■ Opdrachtdoel: Zet het interview met Kristen Stewart over 'Personal Shopper' voort na het laatste antwoord.

■ Tekstfragment:
------------------------------------

Kristen Stewart jaagt op geesten in 'Personal Shopper'

De kans dat je Kristen Stewart binnenkort nog eens ziet in een Amerikaanse blockbuster à la ‘Twilight' is klein. De 26-jarige actrice is enkele jaren geleden definitief de weg van de auteurscinema ingeslagen. En met succes. Na een rol in ‘Café Society' van Woody Allen speelt ze nu in ‘Personal Shopper' van Olivier Assayas. Een donker verhaal over shoppen… en geesten.
door
Jelle
Leestijd 3 min.

Je speelt een assistente, terwijl je eerder gewoon bent er zelf een te hebben. Heeft het je kijk op die job verandert?

Kristen Stewart: «Een personal shopper hebben, is vrij zeldzaam. Mensen zoals ik hebben eerder stylisten. Da's echt een vak apart. Ik werk al sinds mijn 12de met dezelfde styliste samen, ze kent me dus door en door. Een goede styliste laat je tot je recht komen. Dat klinkt oppervlakkig en cliché, maar dat is het niet. Er is niks mis met esthetiek en schoonheid. Maar weet je, die kleren zijn niet van mij. Ik moet die nadien teruggeven.» (lacht)

Personal Shopper begint als een film over geesten, maar het is vooral een film over rouwen. Van een tweeling, dan nog wel…

«Ja, Maureen moet zich ongelofelijk onvolledig voelen, alsof er een deel van haar ontbreekt. Het is een gapend gat dat haar verhindert voluit te leven. Ze voelt zich zwak zonder Lewis, dus probeert ze op hem te lijken. Er zit iets heel androgyn in de manier waarop ze zich voorstelt en in haar verdedigingsmechanismen. Ze verstopt haar kwetsbare, vrouwelijke en sensuele kant.»

Je bent in bijna elke scène te zien, in een rol die je op het lijf geschreven is.

«Ik had schrik voor ik het scenario las, omdat ik echt wou dat het me zin gaf. Ik was bang teleurgesteld te worden. Olivier en ik waren heel close geworden na 'Clouds of Sils Maria', dus toen hij me zei dat hij zich niemand anders kon inbeelden voor die rol, dacht ik: Shit, ik hoop dat ik goed genoeg ben. Maar toen ik het las, was ik er meteen weg van. Ik vroeg me af hoe hij op zo'n verhaal gekomen is. Hij weet echt hoe hij een vrouwelijk verhaal moet vertellen. Hij heeft bepaalde aspecten van het vrouw zijn begrepen. Da's heel cool.»

------------------------------------

■ Gegevens ter controle:
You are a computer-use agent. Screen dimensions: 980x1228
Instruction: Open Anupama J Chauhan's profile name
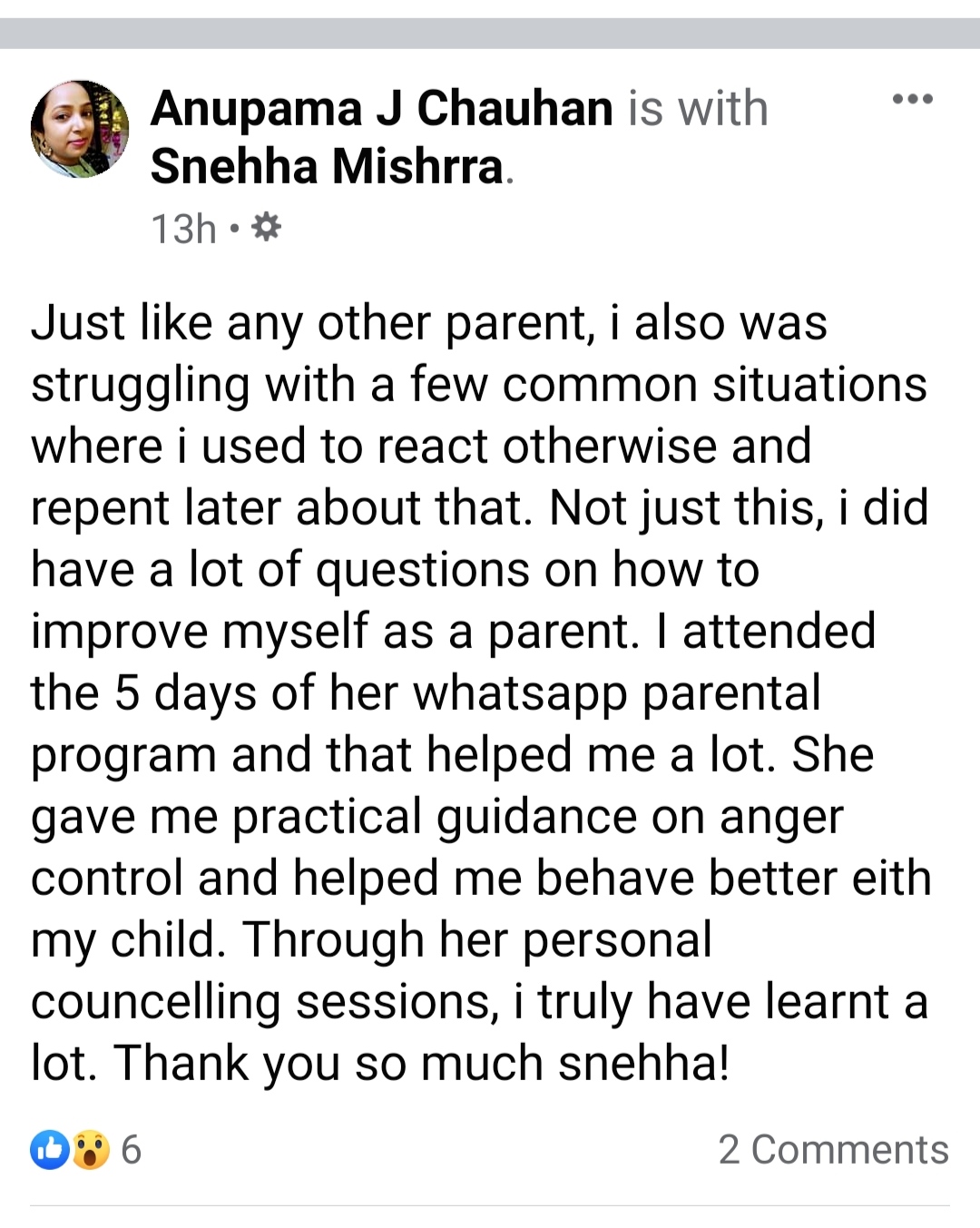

------------------------------------

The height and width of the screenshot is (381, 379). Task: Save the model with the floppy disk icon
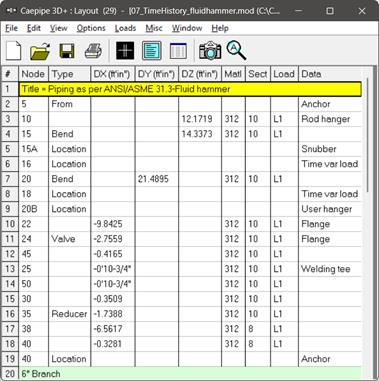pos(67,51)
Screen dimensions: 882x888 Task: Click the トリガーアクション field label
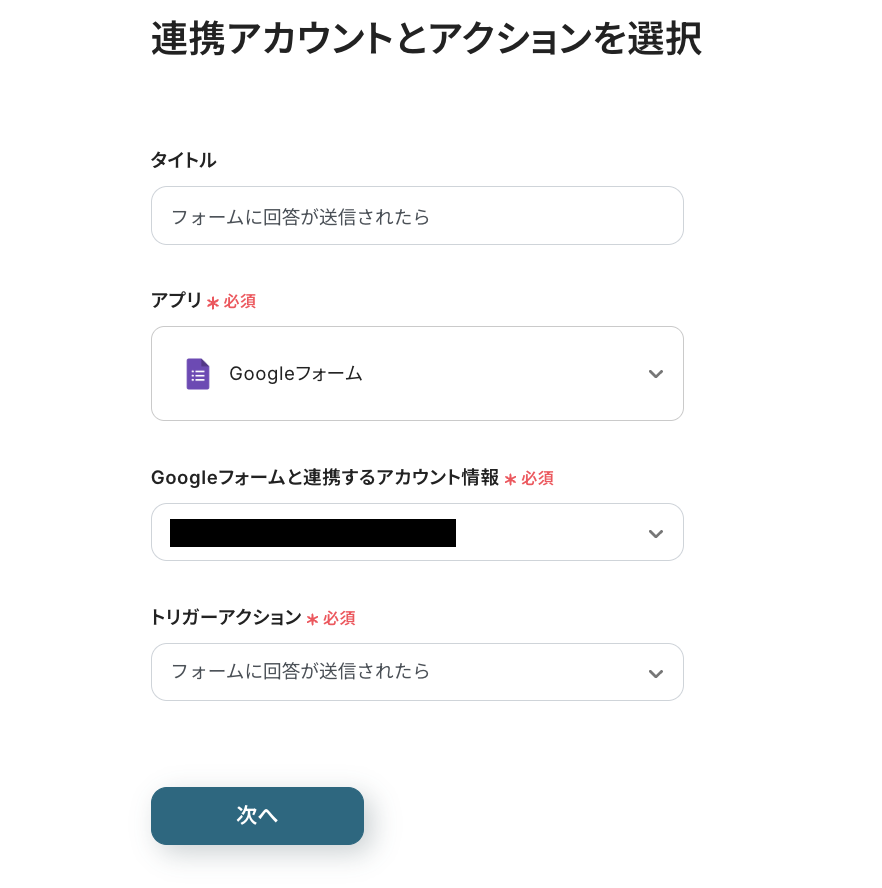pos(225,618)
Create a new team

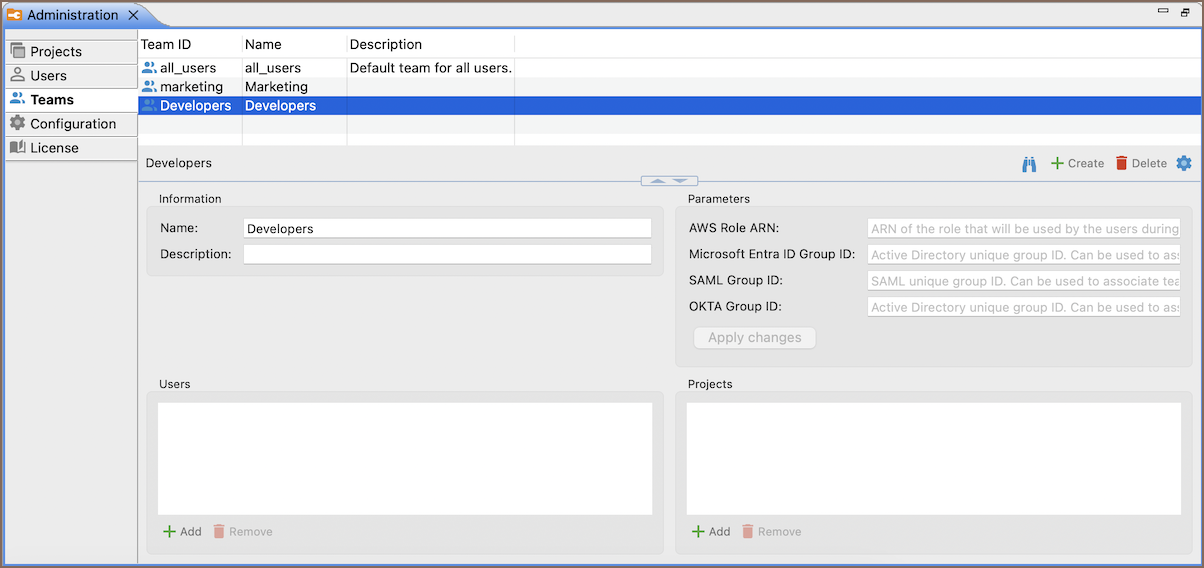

------------------------------------

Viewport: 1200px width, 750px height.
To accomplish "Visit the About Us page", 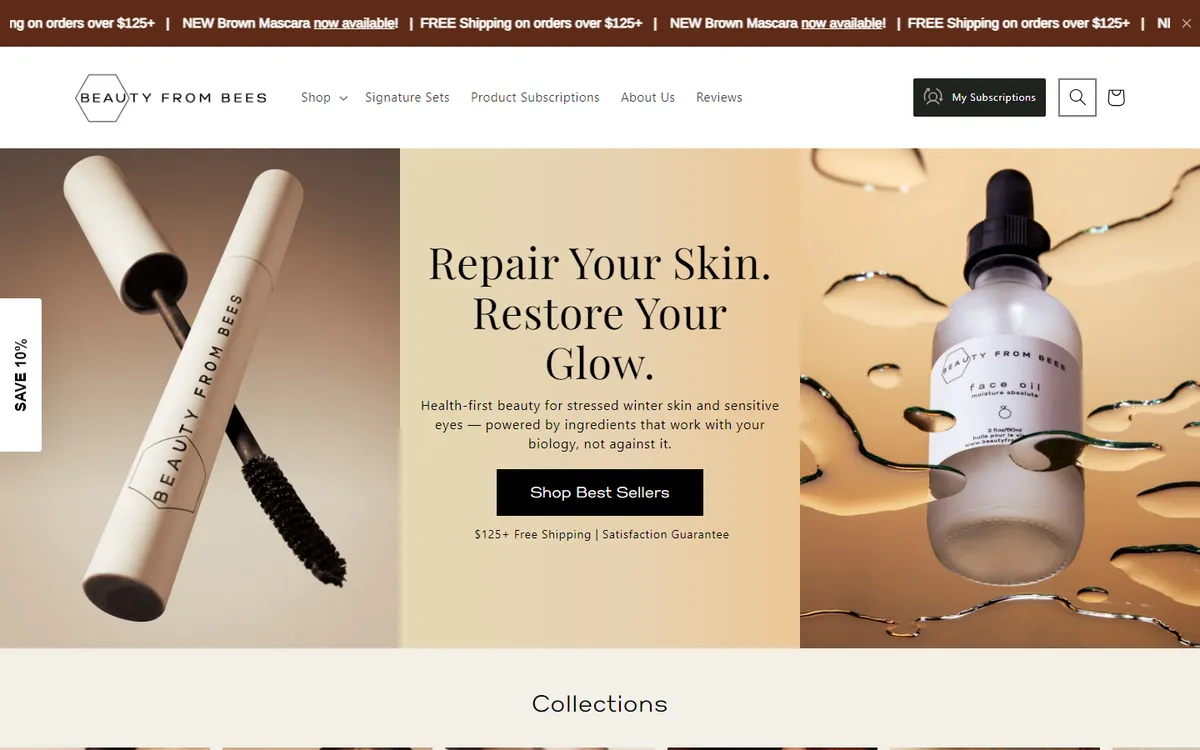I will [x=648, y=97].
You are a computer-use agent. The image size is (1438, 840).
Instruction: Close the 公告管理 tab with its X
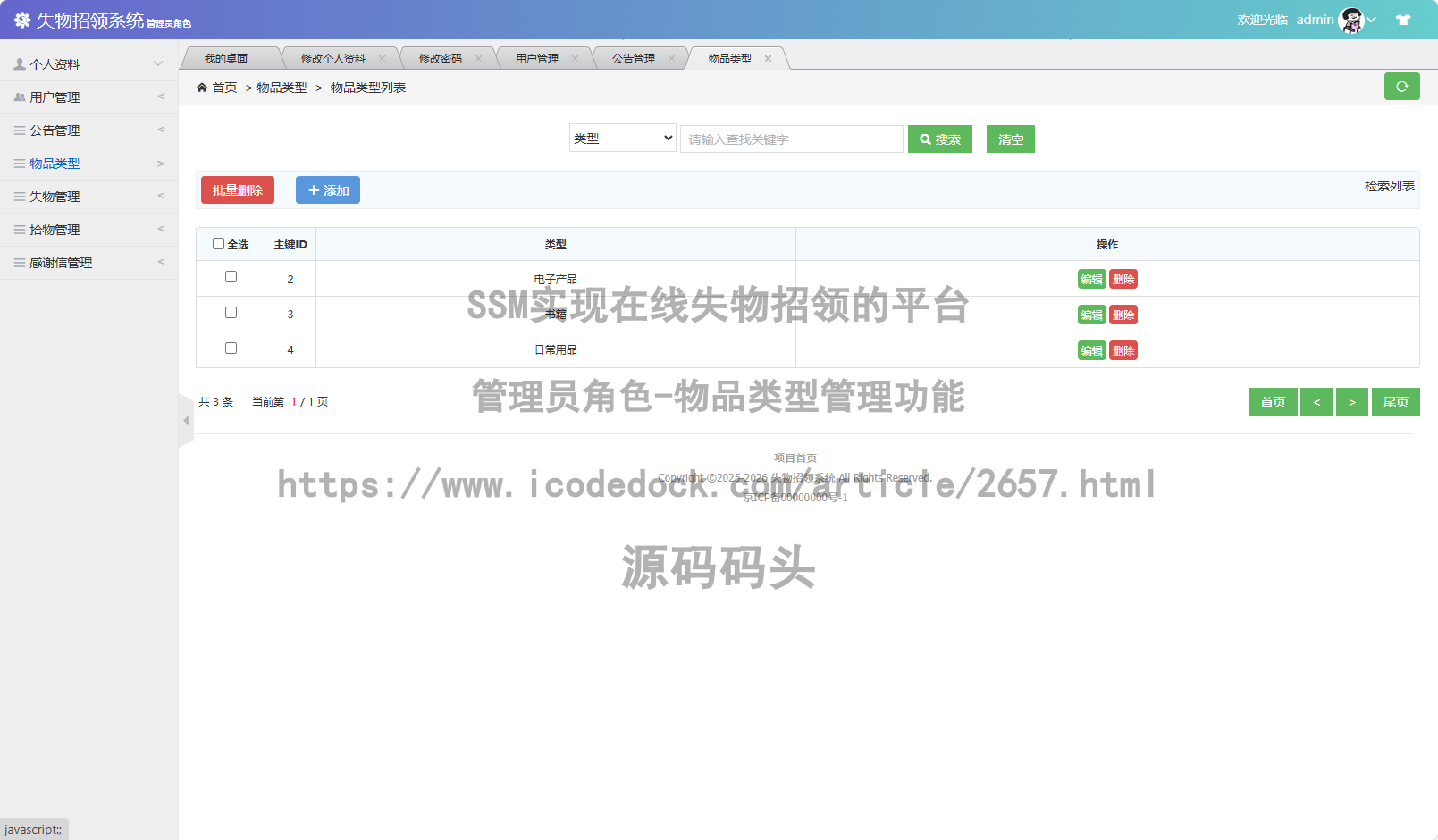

------------------------------------

■ Opgelost probleem:
Je bent moeiteloos overgestapt van Amerikaanse blockbusters naar Europese auteursfilms. Was dat je plan?

«(lacht) Nee, dat is echt niet met opzet. Toen ik ‘On the Road' draaide met Walter Salles heb ik Charles Gillibert, de producer, ontmoet. Hij is mijn favoriete producer geworden en heeft me ongelofelijke kansen gegeven. Hij heeft me trouwens ook voorgesteld aan Olivier en hij heeft me geleerd dat cinema altijd risico's moet nemen. Da's trouwens een erg Europese visie. In de VS voel je echt het gewicht van de industrie. Er is veel terughoudendheid om aan projecten te beginnen waarvan het succes niet 100% verzekerd is. Maar als ik me engageer voor een film, wil ik net die onzekerheid voelen. De hele tijd zorgeloos rondlopen, is niet mijn idee van creativiteit. Ik heb niet bewust beslist om meer films in Europa te draaien, het trekt me gewoon meer aan.»

De aanslagen van 13 november gebeurden tijdens de opnames. Heeft dat een impact gehad op de film?

«Ja, want de hele ploeg is Frans. We zaten samen op café in Praag, op de vooravond van de eerste draaidag, toen we het nieuws hoorden. Het was bizar om de film daarna op te nemen. Gelukkig hadden we al beelden geschoten in Parijs vóór de lockdown. Anders hadden we nooit in de metro of op sommige plekken kunnen filmen. En wie weet wanneer dat wel weer kan...»

Hoe ga jij om met kritiek?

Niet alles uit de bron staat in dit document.